Ever find your personal worship time feeling a little trivial—not as joy-filled—but you can’t put your finger on why? Maybe a thanks prompt is in order there too. Sometimes in those times of listlessness we discover that we’ve neglected that important part of entering into worship. In Psalm 100:4, the psalmist gives us some “keys to the gates” of worship, so to speak. We’re told to enter his gates with thanksgiving. He’s referring to the gates of the temple that represented God’s high and holy presence. The people were to enter into the presence of their holy God through the gates “with thanksgiving.” Again, Psalm 95:2 says, “Let us come into his presence with thanksgiving.”
Thanksgiving can open a door that leads us into deeper, more genuine worship. As we give thanks to God, we remember his faithfulness, his love, his provision and so much more. Through thanking him, we find our focus moving from the things we think we need or the things we want God to do to a simple place of relishing what he’s already done and recognizing areas where he’s already so graciously at work.

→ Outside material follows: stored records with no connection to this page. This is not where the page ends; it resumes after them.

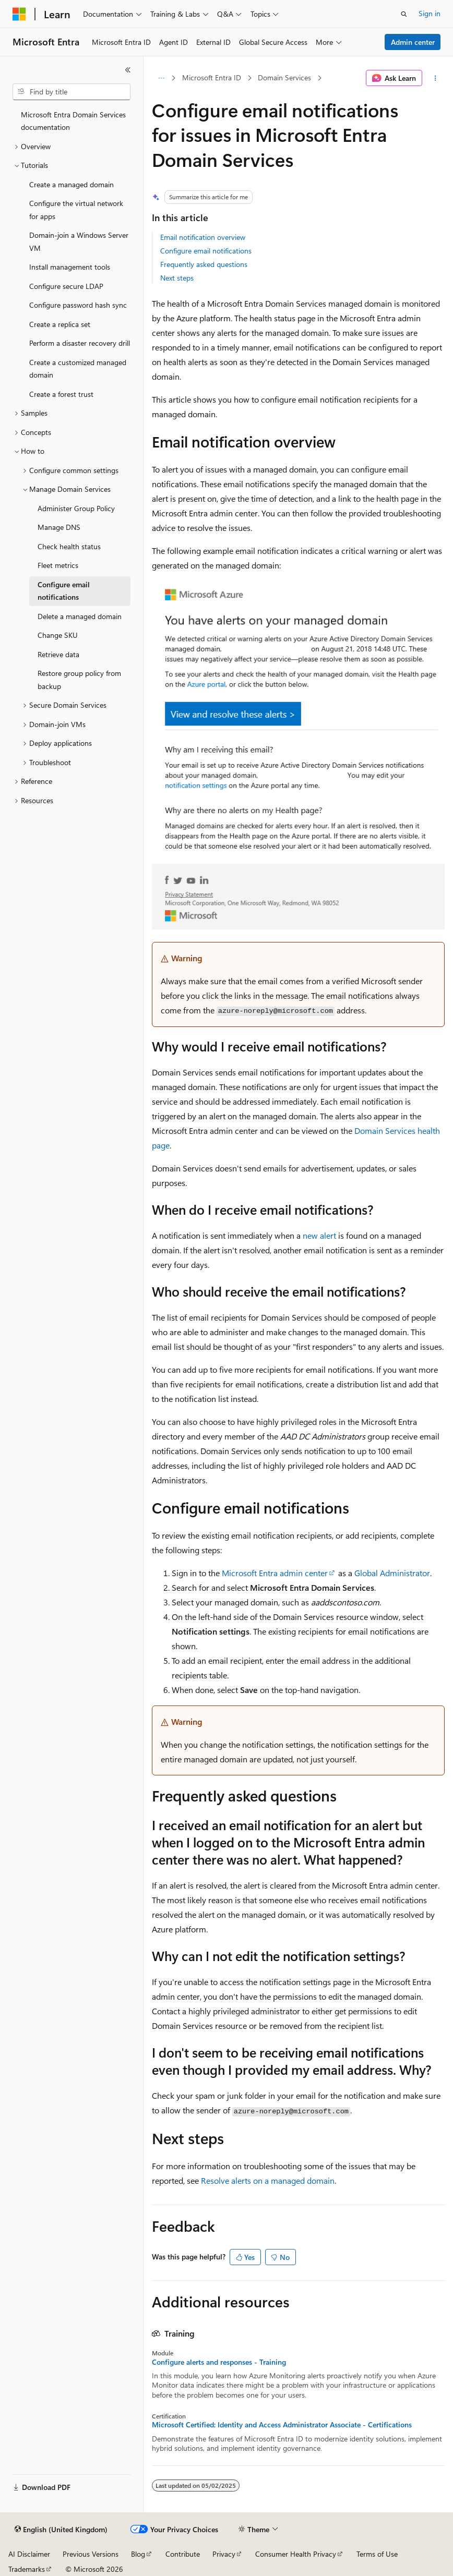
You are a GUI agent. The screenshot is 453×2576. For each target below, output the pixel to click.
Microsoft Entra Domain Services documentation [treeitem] (73, 121)
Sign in (429, 13)
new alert (319, 1235)
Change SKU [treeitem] (58, 635)
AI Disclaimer (29, 2554)
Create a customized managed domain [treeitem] (77, 368)
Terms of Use (377, 2554)
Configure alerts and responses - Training (219, 2362)
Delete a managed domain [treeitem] (80, 616)
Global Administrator (392, 1572)
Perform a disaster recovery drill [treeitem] (79, 343)
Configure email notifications (206, 251)
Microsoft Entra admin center (275, 1572)
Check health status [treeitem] (69, 546)
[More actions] (435, 78)
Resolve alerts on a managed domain (268, 2180)
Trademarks (26, 2569)
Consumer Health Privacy (295, 2554)
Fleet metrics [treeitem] (58, 565)
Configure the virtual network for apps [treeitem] (76, 209)
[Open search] (404, 14)
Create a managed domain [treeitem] (71, 184)
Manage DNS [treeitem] (59, 527)
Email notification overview (202, 237)
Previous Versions (90, 2554)
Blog (138, 2554)
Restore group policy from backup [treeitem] (79, 679)
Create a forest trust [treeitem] (61, 394)
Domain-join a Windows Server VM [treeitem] (78, 241)
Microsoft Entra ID (211, 77)
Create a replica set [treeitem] (59, 324)
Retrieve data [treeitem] (58, 654)
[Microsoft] (19, 14)
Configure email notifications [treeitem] (64, 590)
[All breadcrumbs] (161, 78)
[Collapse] (128, 70)
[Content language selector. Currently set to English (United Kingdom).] (61, 2529)
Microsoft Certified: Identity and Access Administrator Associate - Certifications (282, 2424)
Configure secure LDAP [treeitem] (66, 286)
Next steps (177, 278)
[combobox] (71, 91)
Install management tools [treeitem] (69, 267)
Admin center (413, 42)
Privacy (223, 2554)
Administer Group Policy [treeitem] (76, 508)
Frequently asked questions (203, 264)
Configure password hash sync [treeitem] (78, 305)
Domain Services (284, 77)
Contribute (182, 2554)
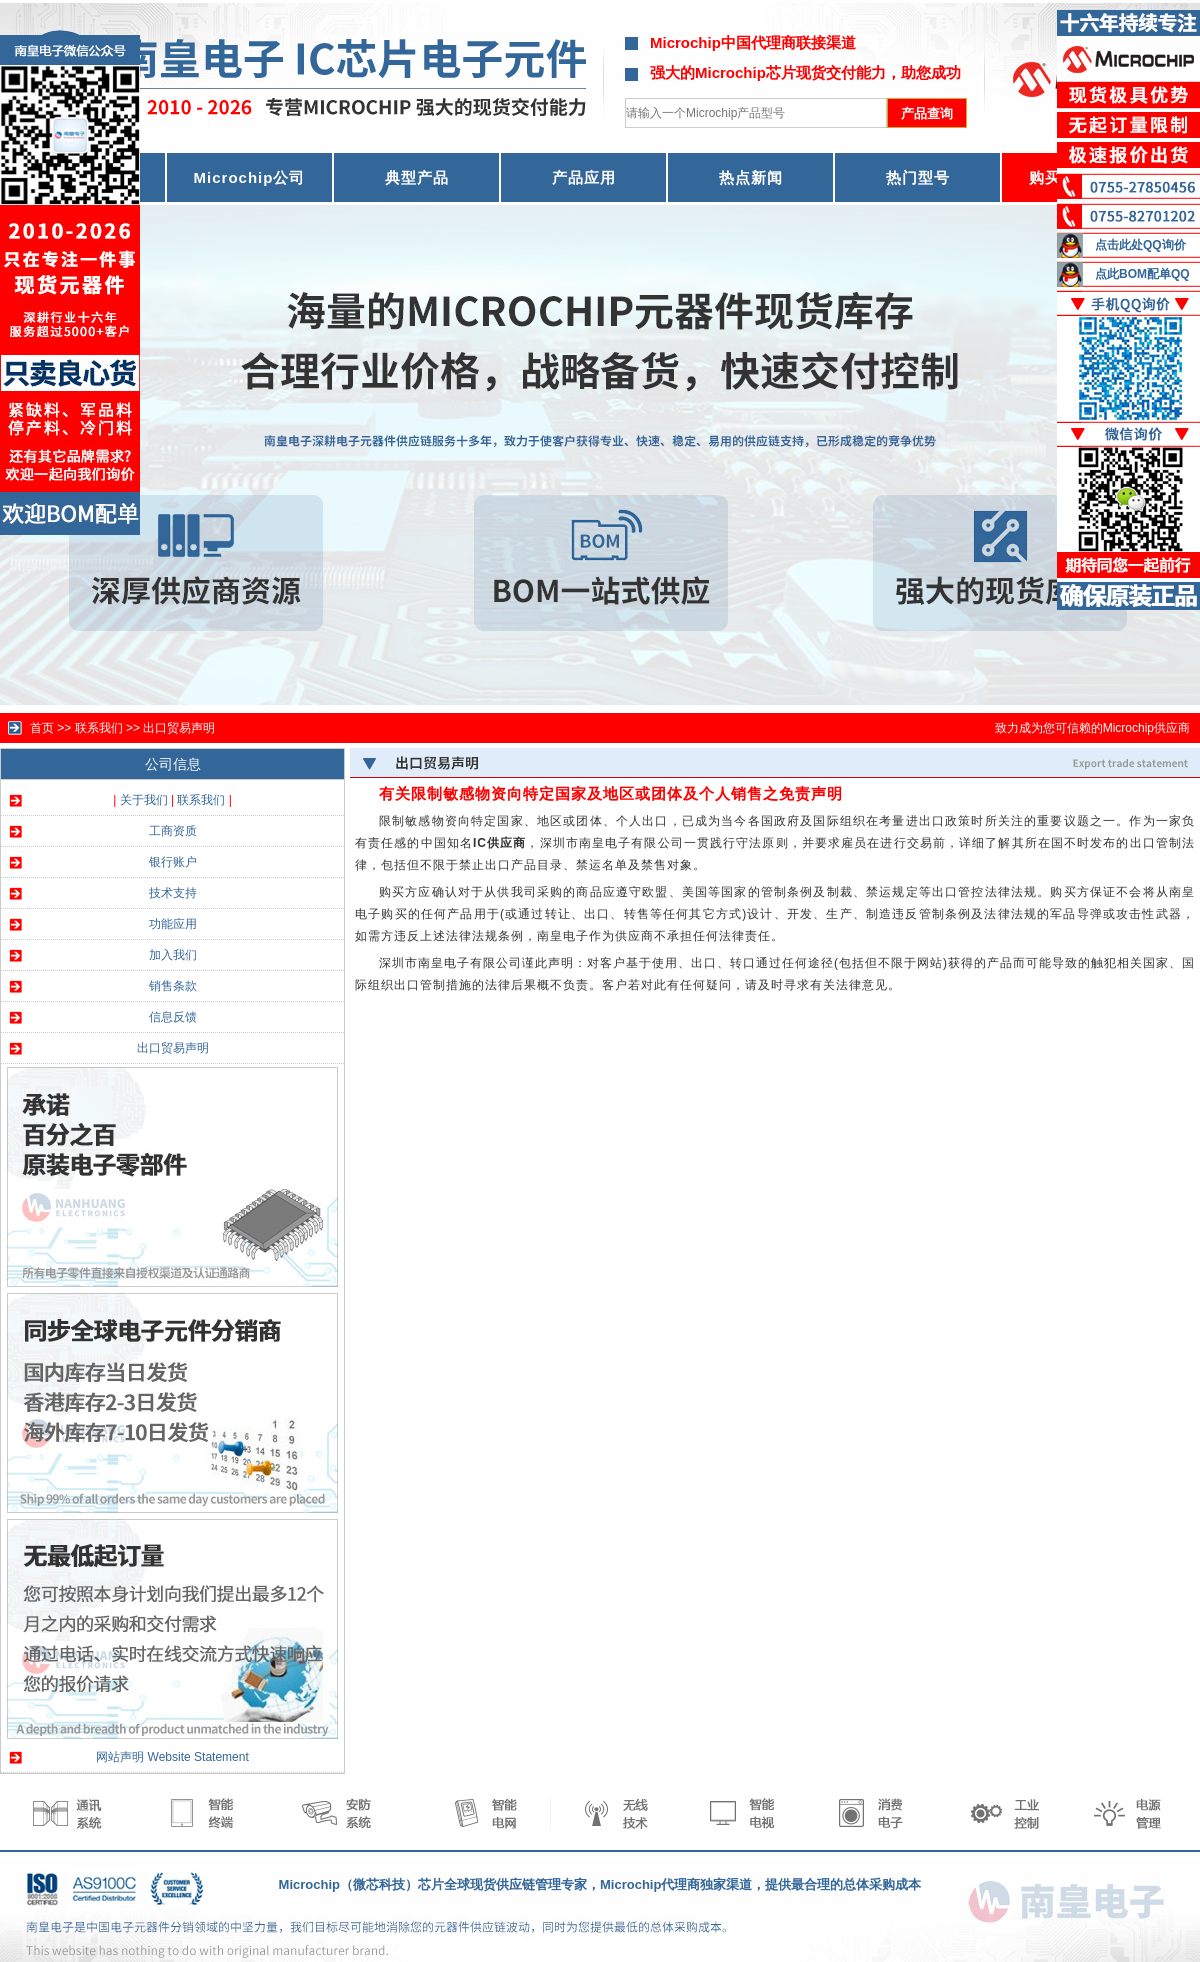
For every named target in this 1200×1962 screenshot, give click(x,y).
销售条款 (173, 986)
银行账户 (173, 862)
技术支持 (173, 893)
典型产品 (417, 177)
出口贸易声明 (179, 728)
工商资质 (173, 831)
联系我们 (201, 800)
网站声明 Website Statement (172, 1757)
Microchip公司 (250, 177)
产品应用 (584, 177)
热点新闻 (751, 177)
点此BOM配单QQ (1142, 274)
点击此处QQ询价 (1140, 245)
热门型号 (918, 177)
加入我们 (173, 955)
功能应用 (173, 924)
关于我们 (144, 800)
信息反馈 (173, 1017)
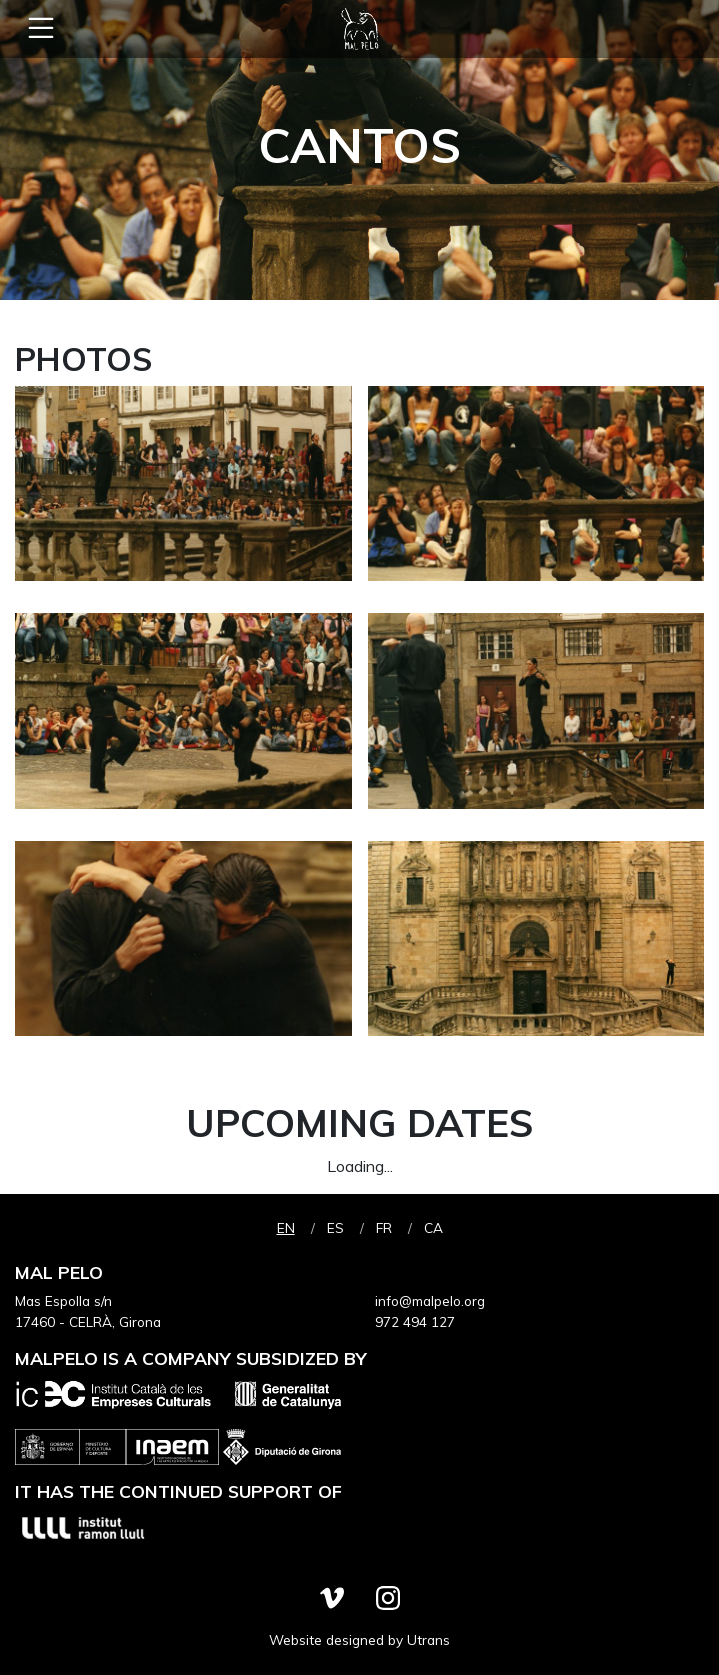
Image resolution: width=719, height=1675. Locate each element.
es (335, 1227)
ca (433, 1227)
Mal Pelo (360, 29)
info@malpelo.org (430, 1300)
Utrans (428, 1639)
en (286, 1227)
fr (384, 1227)
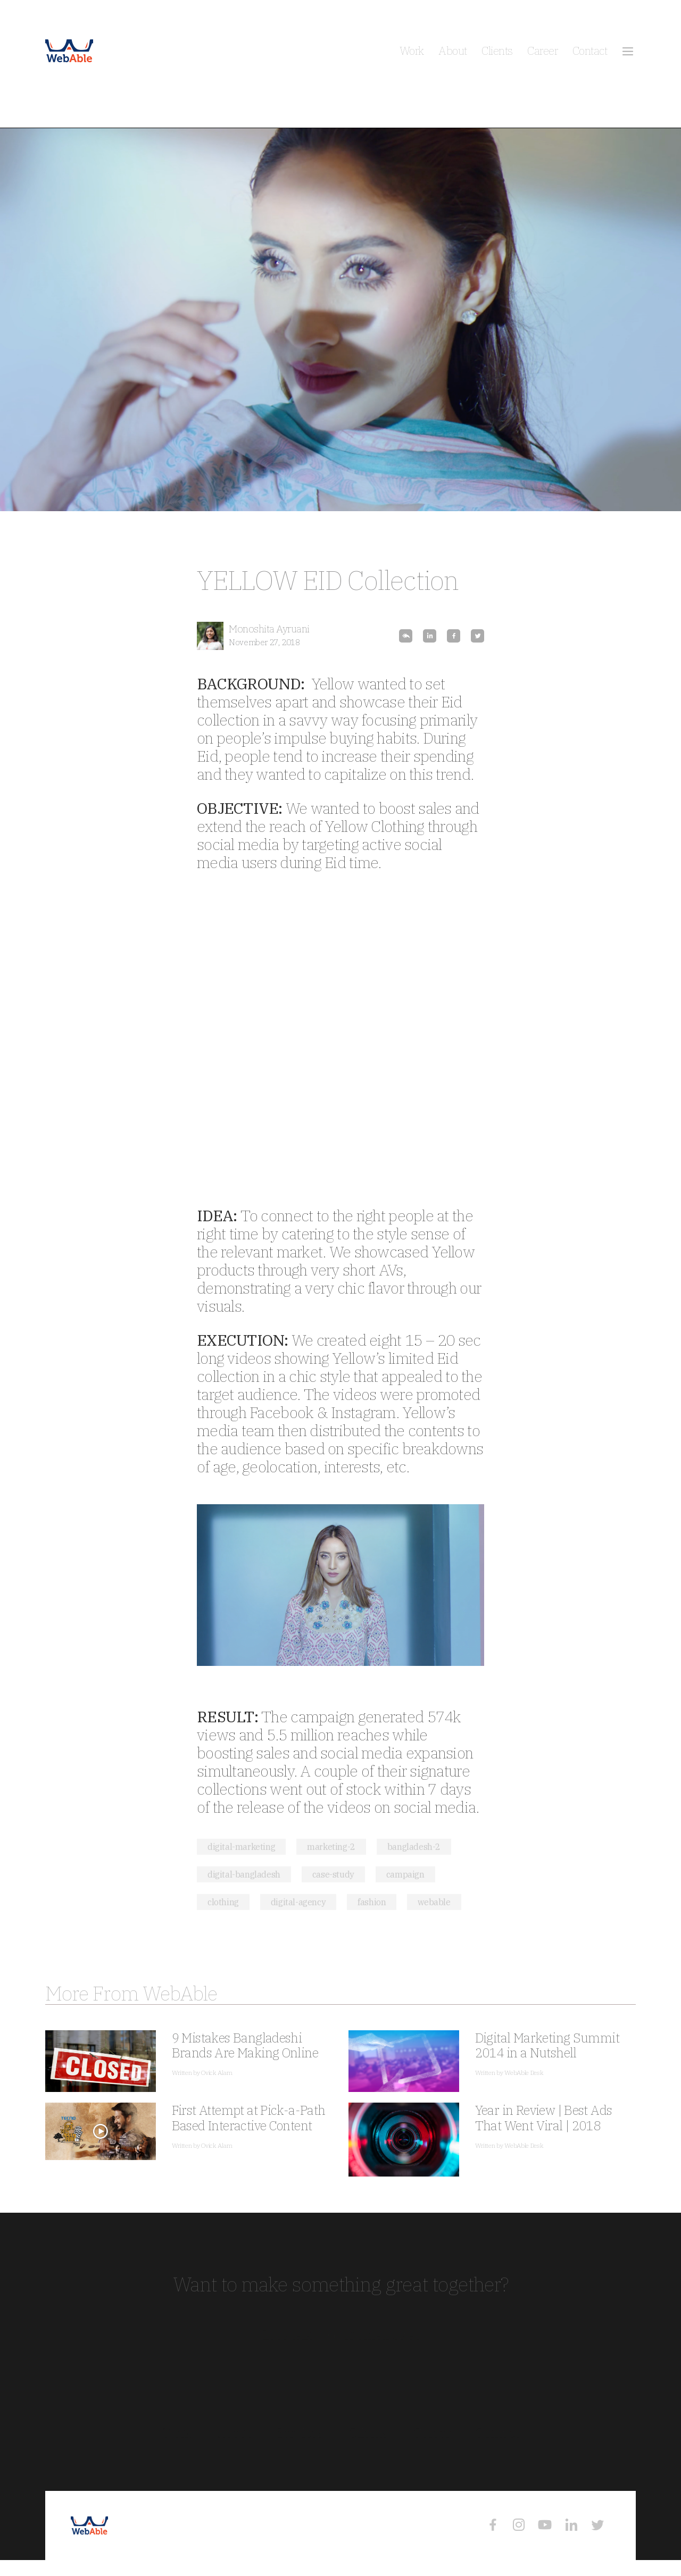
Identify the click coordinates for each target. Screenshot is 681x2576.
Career (542, 50)
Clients (496, 50)
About (452, 50)
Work (412, 50)
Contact (589, 50)
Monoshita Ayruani (269, 628)
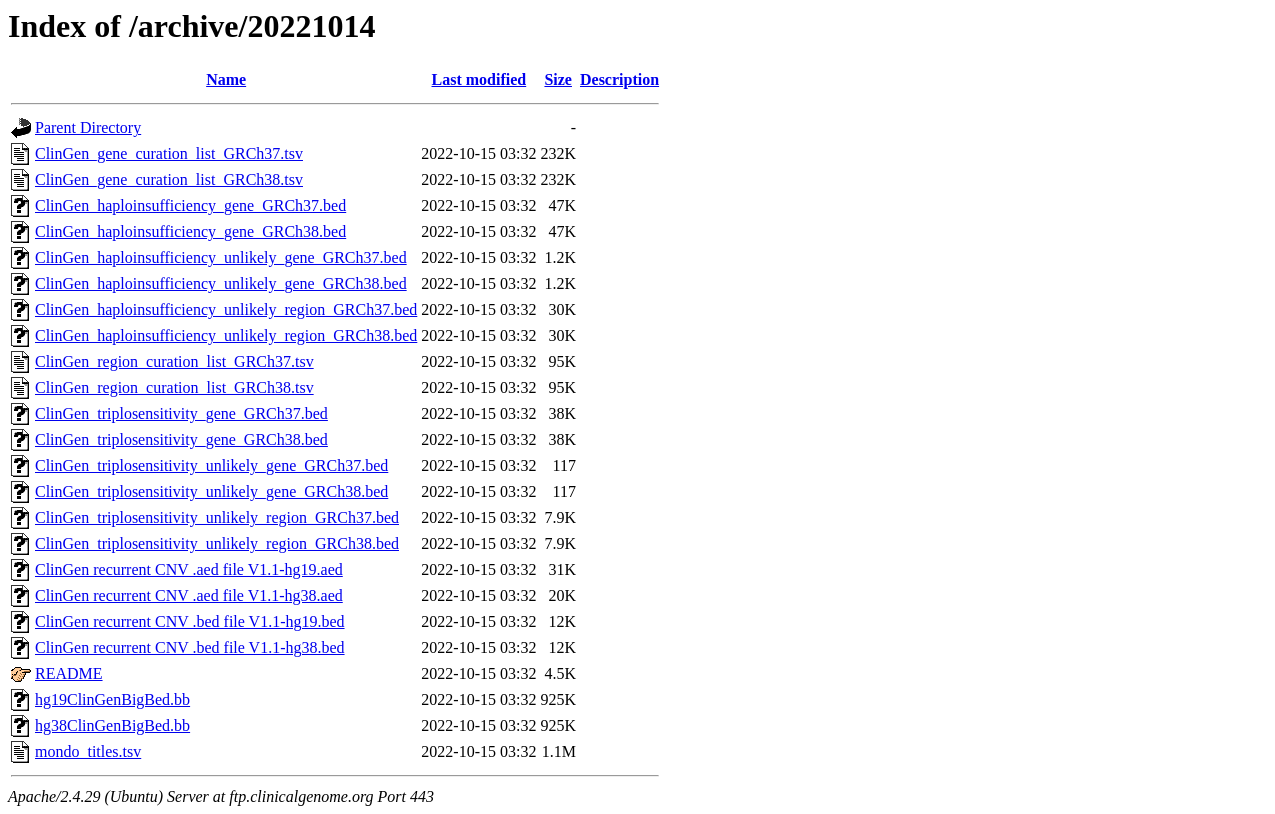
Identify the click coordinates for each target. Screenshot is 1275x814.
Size (558, 79)
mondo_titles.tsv (88, 751)
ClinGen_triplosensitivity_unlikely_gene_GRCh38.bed (211, 491)
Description (619, 79)
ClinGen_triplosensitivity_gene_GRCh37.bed (181, 413)
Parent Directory (88, 127)
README (69, 673)
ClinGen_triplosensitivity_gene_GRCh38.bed (181, 439)
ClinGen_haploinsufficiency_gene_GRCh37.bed (190, 205)
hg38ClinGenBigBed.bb (112, 725)
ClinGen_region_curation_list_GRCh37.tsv (174, 361)
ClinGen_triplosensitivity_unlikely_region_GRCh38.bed (217, 543)
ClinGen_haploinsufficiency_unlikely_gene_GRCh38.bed (221, 283)
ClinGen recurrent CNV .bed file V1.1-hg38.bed (190, 647)
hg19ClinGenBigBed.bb (112, 699)
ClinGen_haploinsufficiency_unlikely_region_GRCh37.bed (226, 309)
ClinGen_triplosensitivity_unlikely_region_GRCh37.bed (217, 517)
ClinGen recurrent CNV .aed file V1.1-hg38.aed (189, 595)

We’re moved to love and adore him all the more. Extraordinary things happen in the presence of God through our thanksgiving.
So let’s let the season be about more than just eating a boatload of turkey and even more pumpkin pie. We can let it remind us of his presence and the privilege and power in thanksgiving.
There’s sweet worship there.
Incidentally, the whole turkey and pumpkin pie thing does nothing good for the jean situation. I would sigh heavily about it but I might launch a button.